Coup de théâtre au sein du Sénat de la République démocratique du Congo. Le sénateur Modeste Bahati Lukwebo a officiellement démissionné de ses fonctions de deuxième vice-président, selon une lettre adressée au président de la chambre haute.
Dans ce document, dont copie a été transmise notamment au chef de l’État Félix Tshisekedi, l’ancien membre du bureau évoque un climat politique tendu au sein de l’institution comme principale raison de son retrait.
« Je prends la liberté de déposer la démission de mon poste (…) à la suite du climat politique qui règne en ce moment au sein de la Chambre Haute », écrit-il.
Dans sa correspondance, le sénateur Modeste Bahati Lukwebo précise que sa décision vise avant tout à favoriser la sérénité au sein du Sénat. Il rejette toute idée d’incompétence, affirmant s’être acquitté de ses responsabilités « correctement et en temps réel » depuis son entrée en fonction en mai 2024.
L’élu estime également que son départ pourrait permettre à d’autres sénateurs de poursuivre le travail engagé dans un climat plus apaisé.
Malgré cette démission, le sénateur Modeste Bahati Lukwebo réaffirme son attachement à Félix Tshisekedi, qu’il continue de reconnaître comme « Haute Autorité de Référence de l’Union sacrée de la Nation ».
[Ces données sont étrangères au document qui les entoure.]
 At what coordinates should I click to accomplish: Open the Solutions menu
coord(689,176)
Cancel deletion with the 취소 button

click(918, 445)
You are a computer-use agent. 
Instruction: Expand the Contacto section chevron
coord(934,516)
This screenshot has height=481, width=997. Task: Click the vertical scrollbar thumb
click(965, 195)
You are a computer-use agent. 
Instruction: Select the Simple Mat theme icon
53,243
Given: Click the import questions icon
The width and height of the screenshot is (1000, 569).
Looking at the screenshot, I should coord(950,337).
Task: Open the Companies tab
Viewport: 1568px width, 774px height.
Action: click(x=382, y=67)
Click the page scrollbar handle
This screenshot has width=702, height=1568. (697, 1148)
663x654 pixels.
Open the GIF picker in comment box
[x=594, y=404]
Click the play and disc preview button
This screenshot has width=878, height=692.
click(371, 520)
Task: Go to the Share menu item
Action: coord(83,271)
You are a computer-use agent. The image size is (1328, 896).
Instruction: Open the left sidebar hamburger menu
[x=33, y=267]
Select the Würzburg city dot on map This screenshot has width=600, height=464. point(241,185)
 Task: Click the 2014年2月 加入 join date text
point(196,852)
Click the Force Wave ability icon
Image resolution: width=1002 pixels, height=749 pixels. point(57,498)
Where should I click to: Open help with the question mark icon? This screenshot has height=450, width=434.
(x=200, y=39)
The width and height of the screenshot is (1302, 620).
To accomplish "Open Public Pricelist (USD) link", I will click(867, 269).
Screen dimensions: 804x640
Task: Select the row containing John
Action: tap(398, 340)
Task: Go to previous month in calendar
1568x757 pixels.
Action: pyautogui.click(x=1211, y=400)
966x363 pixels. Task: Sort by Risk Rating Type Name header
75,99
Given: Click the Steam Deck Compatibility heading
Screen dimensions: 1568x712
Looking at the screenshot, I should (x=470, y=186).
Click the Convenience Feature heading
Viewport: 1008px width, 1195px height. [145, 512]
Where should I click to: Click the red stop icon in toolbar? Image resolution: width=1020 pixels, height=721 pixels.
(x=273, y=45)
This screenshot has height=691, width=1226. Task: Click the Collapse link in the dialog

Ce départ ouvre la voie à une reconfiguration du bureau du Sénat, dans un contexte politique marqué par des tensions internes et des ajustements au sein de la majorité. Cette démission intervient également dans un climat de fortes divergences politiques, notamment après le dépôt d’une motion de défiance visant le sénateur Modeste Bahati Lukwebo. Celle-ci fait suite à sa position affichée contre un éventuel changement de la Constitution. Une semaine plus tôt, lors d’une conférence de presse, il s’était clairement opposé à toute initiative allant dans ce sens, une sortie médiatique qui aurait accentué les crispations au sein de la classe politique.